After QC, 729 samples (128 ASD individuals, 238 parents and 363 controls) remained.

Burden analyses for rare CNVs in cases and controls were performed using PLINK v1.0755.

To determine whether the observed CNV enrichment is really specific to the subset of ASD candidate genes and not general to all genes, we applied the gene-set enrichment method for CNV data56 implemented in the PLINK software package (–cnv-enrichment-test), that is robust to case-control differences in CNV size, CNV rate, and systematic differences in gene size. Given the relatively small sample size, we applied robust permutation testing (–mperm 10000) and 1-sided empirical p-values were returned.

As CNV burden analysis is highly susceptible to technical bias, to ensure that CNV ascertainment was consistent among affected individuals and control subjects for which we do not have parental data, we included in the analysis only the CNVs identified in cases before running the “trio option” in PennCNV.

Burden analysis of single-nucleotide rare variants

Prior to association analysis, additional quality control was performed using PLINK v.1.957. Since the genotyping was carried out in in two batches, we limited our analysis to the 566,178 variants present in both versions of the array. Moreover, in order to deal with differences in SNP names and reference allele, we took advantage of the Illumina PsychArray support files and then we specifically checked: i) SNP allele frequency differences between the two batches, ii) the presence of SNPs with different names but mapping to the same genomic position, iii) SNP strand differences between the two batches using the–flip-scan option. Then, SNPs were filtered on missing rate (genotyping missingness > 5%), missing rate differences between cases and controls (p < 0.001), and deviations from Hardy-Weinberg equilibrium (p < 0.001). Post QC, non-monomorphic SNPs were mapped to RefSeq genes and association analysis was performed on rare genic variants. For frequency filtering we retained only variants with a MAF ≤ 0.05 in our dataset of 748 samples (128 ASD individuals, 238 parents and 382 controls) and a MAF ≤ 0.01 in gnomeAD exome, gnomeAD genome (https://gnomad.broadinstitute.org/) and the 1000 Genomes Project (http://www.internationalgenome.org/).

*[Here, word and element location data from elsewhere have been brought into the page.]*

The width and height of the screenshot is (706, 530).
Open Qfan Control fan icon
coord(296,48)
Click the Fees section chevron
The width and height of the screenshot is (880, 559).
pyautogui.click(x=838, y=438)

Finally, we generated a final subset of SNPs pruned for linkage disequilibrium (200 kb window size, r2 > 0.5), in order to avoid inflation of type I error due to presence of intermarker LD.

Rare variant global burden association analysis was performed using the Burden of Rare Variants Transmission Disequilibrium Test (TDT-BRV), an extension of the TDT. The TDT-BRV method counts the number of minor-allele-transmitted events and major-allele-transmitted events from every informative parent to the affected proband24.

Ethical approval and informed consent

All participants provided a written informed consent to participate to this study. This study was approved by the local Ethical Committee (Fondazione Stella Maris, IRCCS; protocol number 05/2011). All research was performed in accordance with the relevant guidelines and regulations.